Elveda güzel vatanım
Bu yıl okuduğum en güzel romanlardan biriydi Ahmet Ümit’in ‘Elveda Güzel Vatanım’ adlı eser…
Aklıma geldi birden…
Her gidişte biraz hüzün vardır ya, ondan herhalde…
Hele destinasyon Londra’ysa…
Londra!..
Kıbrıslıların ‘ikinci vatan’ bellediği kent…
Kaç nesil kaçtı, göç etti bu İngiliz kentine?
Sayısı kaçtır, bilen yok gidenlerin…
Burada ‘güzel vatanım’da kalanlardan fazla, çok fazla…
Yaşam derdi…
Can derdi…
Geçim derdi…
4-5 nesil böyle göçtü bu ‘vatan’dan…
***
Yalanı yok…
Herkesin bir ‘kaçma’ niyeti var hala…
Londra’ya mı, İstanbul’a mı, Sydney’e mi?
Bir yerlere kaçası, ‘Elveda güzel vatanım’ diyesi geliyor insanın.
Neden?
‘Güzel’ falan değil artık bu vatan!
Bence ondan.
Yoksa kim ister ki göçmeyi?
Kim diler ki gurbet elde, kimsenin kimseyi tanımadığı yerde yaşamayı?
Gün gele farklı bir toprakla örtülmeyi?
***
Ben de yol adlım işte…
İstikamet Londra!..
Her gidişin bir dönüşü var mıdır?
Meçhule mi gider acaba bu limandan demir alan gemi?
Şiirler, şarkılar şelale oluyor bazen…
Hep ‘gitmek’le ‘kalmak’ arasında yaşayan bir toplumun çocuklarıyız biz…
Bir yanıyla ‘güzel’ dediğimiz ‘yarım vatan’, yaralıyor da hepimizi…

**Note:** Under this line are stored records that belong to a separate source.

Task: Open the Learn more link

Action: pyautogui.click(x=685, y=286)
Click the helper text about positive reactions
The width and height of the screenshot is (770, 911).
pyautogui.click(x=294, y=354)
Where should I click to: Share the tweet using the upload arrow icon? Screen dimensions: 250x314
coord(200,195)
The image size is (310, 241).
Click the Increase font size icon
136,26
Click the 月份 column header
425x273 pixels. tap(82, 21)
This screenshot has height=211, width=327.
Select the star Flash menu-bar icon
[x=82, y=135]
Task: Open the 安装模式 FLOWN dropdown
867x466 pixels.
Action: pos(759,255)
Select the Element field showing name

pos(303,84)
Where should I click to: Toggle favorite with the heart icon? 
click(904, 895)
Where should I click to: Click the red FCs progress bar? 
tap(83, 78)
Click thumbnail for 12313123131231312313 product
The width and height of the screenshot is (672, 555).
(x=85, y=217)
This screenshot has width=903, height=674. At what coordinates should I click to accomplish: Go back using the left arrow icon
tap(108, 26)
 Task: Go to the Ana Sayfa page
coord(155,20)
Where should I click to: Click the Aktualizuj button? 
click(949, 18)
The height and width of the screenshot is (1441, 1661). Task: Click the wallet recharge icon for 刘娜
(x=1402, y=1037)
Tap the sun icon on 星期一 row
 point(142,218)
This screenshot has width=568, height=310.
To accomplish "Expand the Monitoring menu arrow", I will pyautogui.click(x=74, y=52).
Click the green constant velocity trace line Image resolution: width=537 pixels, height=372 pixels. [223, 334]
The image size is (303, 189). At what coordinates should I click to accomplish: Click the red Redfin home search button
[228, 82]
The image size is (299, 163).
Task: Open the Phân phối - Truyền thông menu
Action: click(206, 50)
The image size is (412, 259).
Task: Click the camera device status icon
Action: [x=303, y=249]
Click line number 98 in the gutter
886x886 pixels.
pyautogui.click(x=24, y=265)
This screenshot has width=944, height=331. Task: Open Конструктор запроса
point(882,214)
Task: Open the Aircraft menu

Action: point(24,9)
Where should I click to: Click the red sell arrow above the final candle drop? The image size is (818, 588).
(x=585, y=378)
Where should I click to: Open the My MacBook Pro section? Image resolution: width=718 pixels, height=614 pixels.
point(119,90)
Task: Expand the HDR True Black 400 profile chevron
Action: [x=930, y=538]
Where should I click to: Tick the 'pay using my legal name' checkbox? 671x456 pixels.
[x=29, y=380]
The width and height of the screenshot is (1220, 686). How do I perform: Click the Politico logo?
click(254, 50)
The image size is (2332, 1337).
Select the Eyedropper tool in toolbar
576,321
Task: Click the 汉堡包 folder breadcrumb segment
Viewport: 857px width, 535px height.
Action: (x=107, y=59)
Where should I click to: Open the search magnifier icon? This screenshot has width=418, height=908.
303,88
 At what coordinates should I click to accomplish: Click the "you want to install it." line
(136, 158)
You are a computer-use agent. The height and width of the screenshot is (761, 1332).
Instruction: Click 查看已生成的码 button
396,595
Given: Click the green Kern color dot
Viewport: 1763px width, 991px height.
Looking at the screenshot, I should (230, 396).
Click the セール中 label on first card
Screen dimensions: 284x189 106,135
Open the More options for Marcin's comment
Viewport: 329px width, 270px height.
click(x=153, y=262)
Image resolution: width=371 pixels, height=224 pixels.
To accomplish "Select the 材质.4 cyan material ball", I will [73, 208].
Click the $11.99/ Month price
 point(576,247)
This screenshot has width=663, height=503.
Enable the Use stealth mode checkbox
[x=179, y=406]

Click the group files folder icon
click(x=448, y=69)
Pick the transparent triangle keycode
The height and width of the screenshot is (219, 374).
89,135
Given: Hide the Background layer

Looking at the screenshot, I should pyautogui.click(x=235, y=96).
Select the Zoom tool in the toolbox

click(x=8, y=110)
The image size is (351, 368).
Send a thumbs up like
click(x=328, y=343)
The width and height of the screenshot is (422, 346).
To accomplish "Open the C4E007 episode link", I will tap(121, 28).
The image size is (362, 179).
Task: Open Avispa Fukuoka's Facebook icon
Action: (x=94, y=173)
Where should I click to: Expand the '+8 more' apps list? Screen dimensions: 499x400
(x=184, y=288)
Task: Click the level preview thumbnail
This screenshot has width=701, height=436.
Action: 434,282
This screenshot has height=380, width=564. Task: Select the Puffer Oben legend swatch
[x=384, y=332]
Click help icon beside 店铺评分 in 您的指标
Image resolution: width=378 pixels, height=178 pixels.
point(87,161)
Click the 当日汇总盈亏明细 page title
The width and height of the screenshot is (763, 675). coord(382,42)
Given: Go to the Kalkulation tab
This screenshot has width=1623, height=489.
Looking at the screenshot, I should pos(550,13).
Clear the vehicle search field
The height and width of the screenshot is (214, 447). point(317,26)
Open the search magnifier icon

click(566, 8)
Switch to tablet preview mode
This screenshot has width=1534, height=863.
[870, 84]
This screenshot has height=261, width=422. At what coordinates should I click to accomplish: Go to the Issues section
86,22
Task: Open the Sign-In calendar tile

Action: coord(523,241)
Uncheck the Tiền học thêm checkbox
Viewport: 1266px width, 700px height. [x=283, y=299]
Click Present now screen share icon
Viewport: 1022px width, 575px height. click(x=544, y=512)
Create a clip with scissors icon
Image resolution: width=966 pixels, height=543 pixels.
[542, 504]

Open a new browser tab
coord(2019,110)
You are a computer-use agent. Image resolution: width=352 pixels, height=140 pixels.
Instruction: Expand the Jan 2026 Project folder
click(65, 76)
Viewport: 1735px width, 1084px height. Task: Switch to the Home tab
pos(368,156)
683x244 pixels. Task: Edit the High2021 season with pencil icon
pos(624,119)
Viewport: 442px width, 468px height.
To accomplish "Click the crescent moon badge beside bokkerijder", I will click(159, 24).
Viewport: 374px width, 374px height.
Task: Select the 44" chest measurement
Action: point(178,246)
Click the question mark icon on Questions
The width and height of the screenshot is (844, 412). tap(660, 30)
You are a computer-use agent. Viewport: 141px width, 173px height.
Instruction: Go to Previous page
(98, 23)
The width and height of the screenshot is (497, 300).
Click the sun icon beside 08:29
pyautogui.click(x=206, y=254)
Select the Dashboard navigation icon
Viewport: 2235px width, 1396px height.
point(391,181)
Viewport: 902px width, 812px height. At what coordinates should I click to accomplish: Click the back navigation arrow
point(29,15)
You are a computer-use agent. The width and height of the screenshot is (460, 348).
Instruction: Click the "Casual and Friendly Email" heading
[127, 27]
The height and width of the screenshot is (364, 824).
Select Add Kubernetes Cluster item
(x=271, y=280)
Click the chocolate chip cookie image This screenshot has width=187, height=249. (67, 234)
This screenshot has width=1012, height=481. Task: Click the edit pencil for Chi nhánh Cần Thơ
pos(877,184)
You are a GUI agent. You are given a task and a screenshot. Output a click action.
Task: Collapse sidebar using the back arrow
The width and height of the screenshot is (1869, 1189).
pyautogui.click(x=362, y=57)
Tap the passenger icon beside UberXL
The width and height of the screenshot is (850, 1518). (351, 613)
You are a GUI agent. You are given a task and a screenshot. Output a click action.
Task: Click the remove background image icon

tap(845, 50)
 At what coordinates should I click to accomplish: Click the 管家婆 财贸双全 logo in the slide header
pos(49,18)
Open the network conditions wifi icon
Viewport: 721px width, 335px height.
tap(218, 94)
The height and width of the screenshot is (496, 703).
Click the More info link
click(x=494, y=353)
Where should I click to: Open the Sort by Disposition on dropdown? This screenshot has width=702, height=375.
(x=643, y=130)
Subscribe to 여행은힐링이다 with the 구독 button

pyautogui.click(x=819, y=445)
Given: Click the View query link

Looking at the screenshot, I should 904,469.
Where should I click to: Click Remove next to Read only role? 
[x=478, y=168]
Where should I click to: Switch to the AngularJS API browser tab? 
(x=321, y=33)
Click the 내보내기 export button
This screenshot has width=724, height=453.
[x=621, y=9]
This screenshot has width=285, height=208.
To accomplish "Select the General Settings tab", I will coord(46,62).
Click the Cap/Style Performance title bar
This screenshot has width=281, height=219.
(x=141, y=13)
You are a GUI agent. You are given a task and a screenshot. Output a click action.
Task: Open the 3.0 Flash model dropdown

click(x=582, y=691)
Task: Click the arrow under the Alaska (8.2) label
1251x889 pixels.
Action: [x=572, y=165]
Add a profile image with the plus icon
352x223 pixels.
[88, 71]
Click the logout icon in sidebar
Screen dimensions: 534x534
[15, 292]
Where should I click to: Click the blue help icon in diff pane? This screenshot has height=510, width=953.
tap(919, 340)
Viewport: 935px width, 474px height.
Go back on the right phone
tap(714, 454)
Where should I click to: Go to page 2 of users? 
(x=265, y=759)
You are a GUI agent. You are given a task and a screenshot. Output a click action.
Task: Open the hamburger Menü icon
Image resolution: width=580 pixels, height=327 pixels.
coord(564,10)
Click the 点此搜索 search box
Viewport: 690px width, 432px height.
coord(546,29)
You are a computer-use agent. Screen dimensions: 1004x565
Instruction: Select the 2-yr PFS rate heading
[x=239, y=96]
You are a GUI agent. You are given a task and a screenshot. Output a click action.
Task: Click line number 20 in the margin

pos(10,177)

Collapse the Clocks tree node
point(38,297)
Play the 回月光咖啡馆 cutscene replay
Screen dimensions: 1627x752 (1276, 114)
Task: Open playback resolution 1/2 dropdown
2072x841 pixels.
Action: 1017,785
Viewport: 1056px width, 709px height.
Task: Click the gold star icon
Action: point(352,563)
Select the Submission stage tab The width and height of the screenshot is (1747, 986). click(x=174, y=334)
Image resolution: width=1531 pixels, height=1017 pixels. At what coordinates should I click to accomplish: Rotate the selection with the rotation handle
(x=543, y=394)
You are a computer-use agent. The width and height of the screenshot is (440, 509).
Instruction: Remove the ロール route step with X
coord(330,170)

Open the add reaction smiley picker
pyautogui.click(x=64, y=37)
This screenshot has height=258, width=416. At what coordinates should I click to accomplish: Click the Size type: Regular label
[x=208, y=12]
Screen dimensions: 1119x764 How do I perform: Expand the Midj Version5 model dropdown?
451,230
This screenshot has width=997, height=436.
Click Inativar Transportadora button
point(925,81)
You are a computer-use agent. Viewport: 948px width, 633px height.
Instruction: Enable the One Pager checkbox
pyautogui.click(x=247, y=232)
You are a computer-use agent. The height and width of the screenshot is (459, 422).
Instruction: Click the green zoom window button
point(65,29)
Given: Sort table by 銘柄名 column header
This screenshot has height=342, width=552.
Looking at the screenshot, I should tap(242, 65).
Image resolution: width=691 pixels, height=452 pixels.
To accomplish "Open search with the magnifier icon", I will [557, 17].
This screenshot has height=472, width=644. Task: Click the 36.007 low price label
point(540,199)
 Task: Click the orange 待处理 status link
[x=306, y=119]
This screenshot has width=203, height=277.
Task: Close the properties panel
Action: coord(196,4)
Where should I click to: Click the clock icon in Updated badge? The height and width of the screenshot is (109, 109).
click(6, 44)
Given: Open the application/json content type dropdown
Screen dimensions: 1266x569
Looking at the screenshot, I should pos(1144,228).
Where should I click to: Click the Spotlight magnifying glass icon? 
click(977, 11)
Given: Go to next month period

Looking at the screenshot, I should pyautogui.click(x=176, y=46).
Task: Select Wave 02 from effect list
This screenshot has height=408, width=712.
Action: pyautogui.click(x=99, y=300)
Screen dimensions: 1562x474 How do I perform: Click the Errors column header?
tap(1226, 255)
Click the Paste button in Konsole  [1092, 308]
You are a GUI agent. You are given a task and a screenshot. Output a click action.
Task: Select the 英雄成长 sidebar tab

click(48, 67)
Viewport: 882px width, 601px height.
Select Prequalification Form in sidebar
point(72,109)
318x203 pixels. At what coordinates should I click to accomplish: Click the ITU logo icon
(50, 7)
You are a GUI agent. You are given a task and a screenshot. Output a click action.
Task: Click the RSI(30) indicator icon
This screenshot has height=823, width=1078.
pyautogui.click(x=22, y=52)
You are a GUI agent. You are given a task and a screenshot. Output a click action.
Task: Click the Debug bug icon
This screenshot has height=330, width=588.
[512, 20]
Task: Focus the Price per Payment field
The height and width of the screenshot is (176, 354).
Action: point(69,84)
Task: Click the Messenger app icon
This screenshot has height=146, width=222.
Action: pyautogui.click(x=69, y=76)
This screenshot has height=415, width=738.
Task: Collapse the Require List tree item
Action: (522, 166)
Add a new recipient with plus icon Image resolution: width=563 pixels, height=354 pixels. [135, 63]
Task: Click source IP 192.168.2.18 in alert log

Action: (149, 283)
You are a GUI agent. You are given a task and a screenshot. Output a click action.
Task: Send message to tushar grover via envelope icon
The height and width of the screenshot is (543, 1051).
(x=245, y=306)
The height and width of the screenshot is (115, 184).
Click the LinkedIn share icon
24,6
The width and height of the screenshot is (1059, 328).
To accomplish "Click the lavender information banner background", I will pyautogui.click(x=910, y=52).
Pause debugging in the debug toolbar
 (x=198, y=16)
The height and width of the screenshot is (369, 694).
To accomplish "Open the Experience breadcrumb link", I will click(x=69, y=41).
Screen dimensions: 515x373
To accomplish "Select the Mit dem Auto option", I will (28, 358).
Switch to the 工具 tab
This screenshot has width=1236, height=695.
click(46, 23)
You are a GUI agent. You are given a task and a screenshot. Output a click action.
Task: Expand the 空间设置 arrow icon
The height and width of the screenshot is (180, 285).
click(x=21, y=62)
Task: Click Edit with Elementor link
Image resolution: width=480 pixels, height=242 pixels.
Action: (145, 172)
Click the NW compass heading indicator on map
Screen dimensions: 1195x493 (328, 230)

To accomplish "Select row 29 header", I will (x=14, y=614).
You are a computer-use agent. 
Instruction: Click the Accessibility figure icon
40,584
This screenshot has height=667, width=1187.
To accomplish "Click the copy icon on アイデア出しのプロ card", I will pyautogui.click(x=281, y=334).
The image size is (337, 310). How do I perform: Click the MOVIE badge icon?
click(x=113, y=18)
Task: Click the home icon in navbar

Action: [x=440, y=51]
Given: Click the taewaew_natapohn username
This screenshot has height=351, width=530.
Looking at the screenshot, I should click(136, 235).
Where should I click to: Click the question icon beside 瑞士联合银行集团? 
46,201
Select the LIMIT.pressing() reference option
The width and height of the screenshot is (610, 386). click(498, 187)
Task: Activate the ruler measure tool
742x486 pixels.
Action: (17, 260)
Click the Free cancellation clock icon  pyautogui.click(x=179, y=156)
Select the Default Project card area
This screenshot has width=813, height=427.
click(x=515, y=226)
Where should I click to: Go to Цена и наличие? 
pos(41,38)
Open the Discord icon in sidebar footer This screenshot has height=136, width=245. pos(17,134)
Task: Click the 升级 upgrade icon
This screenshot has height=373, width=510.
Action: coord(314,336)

Zordur yaşamak bu topraklarda…
Ve gitmek de zordur.
Hem de çok!..
***
Belki ‘ilkyaz çiçeğine gebe’ değil henüz mevsim.
Lakin ‘geçici ayrılık’ benimkisi…
Kısacık.
Üç gün…
Uzun yollar ‘muhasebe defteri’ gibidir biraz da…
Kısa da olsa yolculuk, ‘kıyas’ yapar insan seyahatte…
“Bizim memleket gibisi yok” lafıdır en çok söylenen…
Bir de “Biz çok geri kaldık: Onlar aya, biz yaya…”
‘Dönmek mümkün mü artık’ acaba?
‘Onca yollardan sonra…’
‘Onca yıllar’ olmasa da arada…
‘Göç yolları’ görüneli çok oldu bize de, ‘direnmek’ koyduk ‘bekleyiş’in adını…
Her neyse işte..
Şimdilik elveda…
Elveda güzel vatanım!..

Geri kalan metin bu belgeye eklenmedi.